# Forum > Gaming > Roleplaying Games > D&D 5e/Next >  PHB only character: it's kinda hard to build

## Miele

I should start a campaign (CoS) which I never played before with 4 fairly new players and an experienced DM that did some other things with that group already.
The other players picked Ranger, Rogue, Monk, Wizard, so the DM asked me if I could play something that can heal: he asked for PHB only and allows multiclassing, no evil alignment. 

I would like very much to play a Land Druid and I read the majestic guide by LudicSavant to build a Lifeguard with the often mentioned Life Cleric + Land Druid combo for healing, CC and general support (I'd have to ask for Create Bonfire extra PHB or use something else for resourceless output).

Pure cleric could be a tad limited, but maybe a Light Cleric wouldn't be too bad (I still prefer druid, but I can easily adapt).

Another option would be a support oriented Bard, after all healing word is on their list, I'd also be the party Face, but RPing bards is not my kind of thing to be honest and I do care about the roleplaying part more than I care about damage and general usefulness (I can make a non optimized character and enjoy it very much).

I'd like something that works on a short term, to be fun by level 3, it's not a group that plays very often (every 2 weeks).
If you have any idea to share, I'm all for discussing them, PHB only is more challenging and limiting than I remembered.

----------


## icedraikon

A great PHB only support build is Vuman Thief Rogue with Healer and Inspiring Leader. Insane HP and THP value at lvl 4+

point buy gets you 16dex, 16con, 10wis, 14cha.

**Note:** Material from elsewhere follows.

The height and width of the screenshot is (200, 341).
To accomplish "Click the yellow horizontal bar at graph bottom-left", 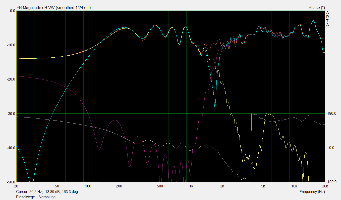I will coord(58,181).
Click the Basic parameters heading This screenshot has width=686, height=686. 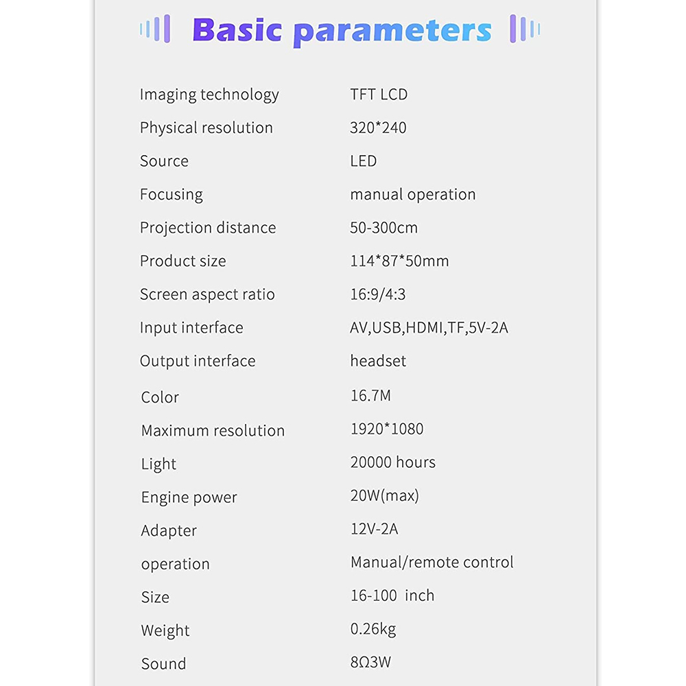click(342, 31)

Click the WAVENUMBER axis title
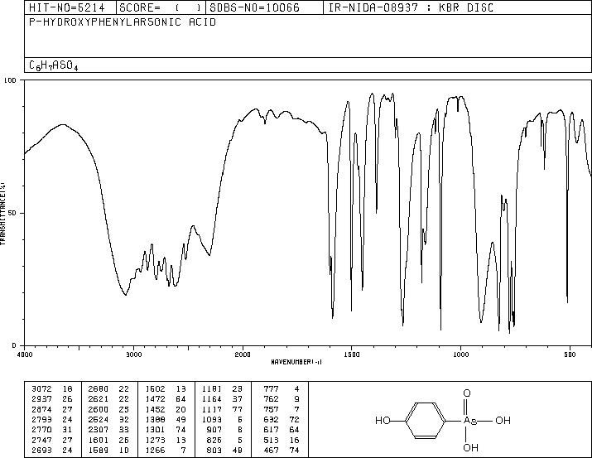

At level 4, you're giving 6thp and 11.5hp every short rest to every party member. With a 5 person party, you're granting the team 87.5 extra hp every short rest on top of regular Steady Aim + Light Crossbow + Sneak Attack shenanigans. 

Additionally you can res people at 1hp an unlimited # of times (presuming you have enough healers kit charges) as a bonus action using Fast Hands. You can also use Fast Hands for other things such as caltrops, ball bearings, etc. 

Fantastic build with incredible support capabilities. It is online at lvl3 with Fast Hands Healer's Kit and Steady Aim + Sneak Attack and fully online at lvl4 when Inspiring Leader comes online.

You can also double as the party face with 14cha and the right skill profs.

----------


## J-H

Light cleric?  You get to zap and blast, and you an also heal.  No need to multitask.  I think you know you want radiant damage.

Life is also good at healing, which means you can use some of your combat time not healing.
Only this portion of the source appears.